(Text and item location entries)
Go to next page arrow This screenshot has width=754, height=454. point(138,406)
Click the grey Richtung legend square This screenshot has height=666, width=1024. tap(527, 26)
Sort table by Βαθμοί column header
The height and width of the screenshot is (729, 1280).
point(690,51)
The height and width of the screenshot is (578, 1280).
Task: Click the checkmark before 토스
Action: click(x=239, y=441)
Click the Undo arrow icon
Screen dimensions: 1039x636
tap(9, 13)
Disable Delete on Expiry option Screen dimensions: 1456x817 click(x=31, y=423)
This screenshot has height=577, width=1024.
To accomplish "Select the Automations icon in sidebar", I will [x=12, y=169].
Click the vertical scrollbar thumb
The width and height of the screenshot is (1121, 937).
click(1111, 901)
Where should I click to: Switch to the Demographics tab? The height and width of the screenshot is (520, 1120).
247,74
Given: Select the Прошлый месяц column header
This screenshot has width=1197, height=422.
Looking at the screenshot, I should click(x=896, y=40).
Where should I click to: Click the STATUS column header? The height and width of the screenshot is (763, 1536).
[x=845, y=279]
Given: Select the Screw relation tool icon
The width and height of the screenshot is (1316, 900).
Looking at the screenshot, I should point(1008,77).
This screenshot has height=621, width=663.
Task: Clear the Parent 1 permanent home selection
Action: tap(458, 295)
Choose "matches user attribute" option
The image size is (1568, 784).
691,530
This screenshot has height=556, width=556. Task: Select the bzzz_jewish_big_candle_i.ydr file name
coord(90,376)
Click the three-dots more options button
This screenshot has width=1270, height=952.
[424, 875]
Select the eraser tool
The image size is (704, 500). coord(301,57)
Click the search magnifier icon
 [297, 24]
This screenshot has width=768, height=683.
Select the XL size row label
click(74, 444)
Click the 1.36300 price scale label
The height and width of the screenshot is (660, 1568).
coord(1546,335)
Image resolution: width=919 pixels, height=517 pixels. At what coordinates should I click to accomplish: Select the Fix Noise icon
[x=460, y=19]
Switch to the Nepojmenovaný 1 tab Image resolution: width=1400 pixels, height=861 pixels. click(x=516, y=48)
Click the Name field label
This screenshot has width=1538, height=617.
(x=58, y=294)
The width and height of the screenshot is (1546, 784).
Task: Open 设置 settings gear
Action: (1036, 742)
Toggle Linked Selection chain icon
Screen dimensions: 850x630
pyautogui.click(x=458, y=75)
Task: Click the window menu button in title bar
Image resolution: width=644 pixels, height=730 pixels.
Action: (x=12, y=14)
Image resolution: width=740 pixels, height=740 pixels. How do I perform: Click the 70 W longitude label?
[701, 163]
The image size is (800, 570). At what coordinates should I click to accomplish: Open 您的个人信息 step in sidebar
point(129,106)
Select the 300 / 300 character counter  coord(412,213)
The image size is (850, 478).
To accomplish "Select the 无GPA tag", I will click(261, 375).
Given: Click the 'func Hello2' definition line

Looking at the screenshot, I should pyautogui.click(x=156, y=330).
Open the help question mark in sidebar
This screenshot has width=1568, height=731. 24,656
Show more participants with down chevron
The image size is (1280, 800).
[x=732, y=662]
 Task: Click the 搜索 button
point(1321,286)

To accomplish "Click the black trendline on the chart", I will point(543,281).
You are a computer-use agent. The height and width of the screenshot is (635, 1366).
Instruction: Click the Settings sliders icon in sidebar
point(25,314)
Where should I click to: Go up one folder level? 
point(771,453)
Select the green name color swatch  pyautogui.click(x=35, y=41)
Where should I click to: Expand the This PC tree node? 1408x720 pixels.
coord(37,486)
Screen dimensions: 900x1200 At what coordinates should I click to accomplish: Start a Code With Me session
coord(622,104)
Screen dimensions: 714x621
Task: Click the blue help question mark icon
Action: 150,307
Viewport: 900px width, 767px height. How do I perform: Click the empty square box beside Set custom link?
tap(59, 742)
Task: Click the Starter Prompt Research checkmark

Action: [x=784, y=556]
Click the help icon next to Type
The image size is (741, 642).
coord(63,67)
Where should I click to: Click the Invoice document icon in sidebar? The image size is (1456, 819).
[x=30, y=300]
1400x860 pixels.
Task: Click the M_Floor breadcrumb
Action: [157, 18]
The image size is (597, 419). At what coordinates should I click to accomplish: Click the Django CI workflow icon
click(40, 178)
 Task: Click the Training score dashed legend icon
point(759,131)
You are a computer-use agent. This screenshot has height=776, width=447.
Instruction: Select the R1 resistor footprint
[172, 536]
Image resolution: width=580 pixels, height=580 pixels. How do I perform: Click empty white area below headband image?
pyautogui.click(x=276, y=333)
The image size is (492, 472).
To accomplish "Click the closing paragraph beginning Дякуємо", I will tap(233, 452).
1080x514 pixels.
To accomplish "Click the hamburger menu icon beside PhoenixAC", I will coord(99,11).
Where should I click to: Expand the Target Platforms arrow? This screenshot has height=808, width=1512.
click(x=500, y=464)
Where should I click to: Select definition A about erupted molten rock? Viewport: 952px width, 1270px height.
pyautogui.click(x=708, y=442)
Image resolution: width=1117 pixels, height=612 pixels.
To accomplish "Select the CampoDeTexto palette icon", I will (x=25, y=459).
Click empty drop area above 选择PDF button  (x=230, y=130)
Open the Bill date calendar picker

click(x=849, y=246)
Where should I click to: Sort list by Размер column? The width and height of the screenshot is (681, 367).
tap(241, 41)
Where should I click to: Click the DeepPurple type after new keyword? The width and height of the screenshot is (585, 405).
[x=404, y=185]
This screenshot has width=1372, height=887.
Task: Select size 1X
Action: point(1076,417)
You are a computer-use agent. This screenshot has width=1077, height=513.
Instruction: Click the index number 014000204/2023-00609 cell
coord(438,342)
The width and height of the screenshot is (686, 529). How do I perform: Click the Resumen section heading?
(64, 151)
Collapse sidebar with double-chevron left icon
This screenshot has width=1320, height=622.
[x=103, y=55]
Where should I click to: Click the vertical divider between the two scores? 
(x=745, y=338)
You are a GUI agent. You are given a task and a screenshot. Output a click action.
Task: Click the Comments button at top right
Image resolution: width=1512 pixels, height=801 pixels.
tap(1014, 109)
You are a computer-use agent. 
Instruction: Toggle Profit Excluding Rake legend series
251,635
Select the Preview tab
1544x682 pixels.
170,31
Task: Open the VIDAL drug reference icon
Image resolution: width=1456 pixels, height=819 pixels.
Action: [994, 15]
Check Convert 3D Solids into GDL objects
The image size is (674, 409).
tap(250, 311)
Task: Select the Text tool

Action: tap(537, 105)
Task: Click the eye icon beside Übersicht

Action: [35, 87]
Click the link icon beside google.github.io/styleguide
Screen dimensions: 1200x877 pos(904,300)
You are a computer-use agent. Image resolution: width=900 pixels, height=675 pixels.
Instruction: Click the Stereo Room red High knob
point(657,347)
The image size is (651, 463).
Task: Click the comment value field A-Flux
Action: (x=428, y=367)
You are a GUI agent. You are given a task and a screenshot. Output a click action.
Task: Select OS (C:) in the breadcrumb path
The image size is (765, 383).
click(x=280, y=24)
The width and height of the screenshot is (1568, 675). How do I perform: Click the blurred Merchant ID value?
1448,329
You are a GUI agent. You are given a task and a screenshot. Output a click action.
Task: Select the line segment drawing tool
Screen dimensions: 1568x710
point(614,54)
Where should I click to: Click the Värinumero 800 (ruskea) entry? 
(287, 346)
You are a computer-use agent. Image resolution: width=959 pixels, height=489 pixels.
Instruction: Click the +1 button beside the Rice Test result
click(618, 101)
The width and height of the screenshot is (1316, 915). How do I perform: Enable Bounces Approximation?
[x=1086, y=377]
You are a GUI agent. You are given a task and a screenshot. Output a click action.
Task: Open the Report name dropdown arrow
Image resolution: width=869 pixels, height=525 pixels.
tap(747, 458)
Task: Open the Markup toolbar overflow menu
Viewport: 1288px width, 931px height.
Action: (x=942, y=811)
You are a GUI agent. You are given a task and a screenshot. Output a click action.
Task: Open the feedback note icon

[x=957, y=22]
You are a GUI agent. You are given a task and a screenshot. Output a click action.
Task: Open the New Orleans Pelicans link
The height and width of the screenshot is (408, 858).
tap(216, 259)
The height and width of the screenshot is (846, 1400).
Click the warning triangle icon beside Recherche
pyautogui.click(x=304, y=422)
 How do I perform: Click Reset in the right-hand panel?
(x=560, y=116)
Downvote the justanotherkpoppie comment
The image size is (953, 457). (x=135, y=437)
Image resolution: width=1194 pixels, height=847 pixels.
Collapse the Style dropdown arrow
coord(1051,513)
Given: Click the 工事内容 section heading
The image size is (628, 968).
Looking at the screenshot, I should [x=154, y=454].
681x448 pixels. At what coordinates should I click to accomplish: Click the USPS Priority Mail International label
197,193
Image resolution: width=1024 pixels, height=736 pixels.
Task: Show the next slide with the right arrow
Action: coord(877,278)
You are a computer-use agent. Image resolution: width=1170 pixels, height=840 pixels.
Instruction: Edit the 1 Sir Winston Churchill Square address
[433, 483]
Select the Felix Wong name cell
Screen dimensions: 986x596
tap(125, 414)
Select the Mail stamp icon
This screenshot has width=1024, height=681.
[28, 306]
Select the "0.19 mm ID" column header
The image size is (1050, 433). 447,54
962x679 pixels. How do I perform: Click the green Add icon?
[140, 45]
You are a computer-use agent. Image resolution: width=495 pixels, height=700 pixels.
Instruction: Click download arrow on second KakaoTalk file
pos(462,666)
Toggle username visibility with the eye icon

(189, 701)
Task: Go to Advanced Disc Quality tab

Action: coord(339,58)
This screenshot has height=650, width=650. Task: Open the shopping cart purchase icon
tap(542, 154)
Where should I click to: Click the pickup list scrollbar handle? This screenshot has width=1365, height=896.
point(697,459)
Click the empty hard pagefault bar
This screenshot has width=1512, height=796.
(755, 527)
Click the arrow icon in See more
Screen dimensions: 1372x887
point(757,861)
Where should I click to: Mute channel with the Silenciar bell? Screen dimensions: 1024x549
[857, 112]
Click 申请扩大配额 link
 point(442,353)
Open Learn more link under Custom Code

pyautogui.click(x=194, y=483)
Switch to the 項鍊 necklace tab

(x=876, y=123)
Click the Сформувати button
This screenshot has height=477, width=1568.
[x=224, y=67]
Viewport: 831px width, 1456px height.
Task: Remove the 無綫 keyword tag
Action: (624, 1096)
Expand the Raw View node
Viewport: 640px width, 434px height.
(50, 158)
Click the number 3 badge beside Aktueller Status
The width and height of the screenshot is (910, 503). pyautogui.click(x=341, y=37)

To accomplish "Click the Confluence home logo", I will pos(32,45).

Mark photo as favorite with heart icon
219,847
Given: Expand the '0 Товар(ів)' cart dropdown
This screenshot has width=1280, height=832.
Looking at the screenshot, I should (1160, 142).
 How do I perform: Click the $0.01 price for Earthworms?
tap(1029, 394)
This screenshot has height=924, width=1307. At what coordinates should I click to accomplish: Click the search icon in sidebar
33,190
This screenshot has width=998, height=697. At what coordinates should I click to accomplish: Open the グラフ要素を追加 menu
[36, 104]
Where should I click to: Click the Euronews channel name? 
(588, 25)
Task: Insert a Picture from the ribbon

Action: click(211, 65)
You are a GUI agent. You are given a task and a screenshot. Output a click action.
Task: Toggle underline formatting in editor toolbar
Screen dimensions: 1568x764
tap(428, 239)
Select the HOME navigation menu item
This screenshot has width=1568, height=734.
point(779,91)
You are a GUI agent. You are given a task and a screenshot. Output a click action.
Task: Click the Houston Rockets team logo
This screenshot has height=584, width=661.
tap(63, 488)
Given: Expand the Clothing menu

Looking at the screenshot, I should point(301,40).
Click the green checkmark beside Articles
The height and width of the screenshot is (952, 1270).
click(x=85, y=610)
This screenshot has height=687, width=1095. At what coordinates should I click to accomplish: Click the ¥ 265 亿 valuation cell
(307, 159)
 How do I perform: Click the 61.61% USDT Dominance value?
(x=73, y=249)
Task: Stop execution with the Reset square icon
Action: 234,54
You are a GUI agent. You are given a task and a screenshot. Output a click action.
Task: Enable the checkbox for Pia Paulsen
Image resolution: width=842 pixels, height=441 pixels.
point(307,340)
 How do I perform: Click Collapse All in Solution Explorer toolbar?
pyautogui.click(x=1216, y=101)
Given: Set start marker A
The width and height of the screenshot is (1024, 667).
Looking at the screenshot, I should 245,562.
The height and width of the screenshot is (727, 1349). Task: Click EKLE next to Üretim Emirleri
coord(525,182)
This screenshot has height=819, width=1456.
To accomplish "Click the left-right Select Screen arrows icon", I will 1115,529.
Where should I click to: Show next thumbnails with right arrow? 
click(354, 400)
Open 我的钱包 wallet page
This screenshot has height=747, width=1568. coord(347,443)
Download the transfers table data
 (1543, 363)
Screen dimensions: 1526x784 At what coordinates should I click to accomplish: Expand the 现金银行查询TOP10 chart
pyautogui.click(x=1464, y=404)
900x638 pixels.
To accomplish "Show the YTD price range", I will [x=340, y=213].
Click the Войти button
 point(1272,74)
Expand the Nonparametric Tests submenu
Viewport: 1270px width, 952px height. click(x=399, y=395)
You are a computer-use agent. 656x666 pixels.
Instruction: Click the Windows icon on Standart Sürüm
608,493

### WHAT THIS TASK INVOLVES
Render the rows from the beginning through the line containing "Disable Delete on", inclusive, as a JSON list of strings with one string per line, omitting blank lines.

### FINISHED ANSWER
[
  "Go to next page arrow This screenshot has width=754, height=454. point(138,406)",
  "Click the grey Richtung legend square This screenshot has height=666, width=1024. tap(527, 26)",
  "Sort table by Βαθμοί column header",
  "The height and width of the screenshot is (729, 1280).",
  "point(690,51)",
  "The height and width of the screenshot is (578, 1280).",
  "Task: Click the checkmark before 토스",
  "Action: click(x=239, y=441)",
  "Click the Undo arrow icon",
  "Screen dimensions: 1039x636",
  "tap(9, 13)",
  "Disable Delete on Expiry option Screen dimensions: 1456x817 click(x=31, y=423)"
]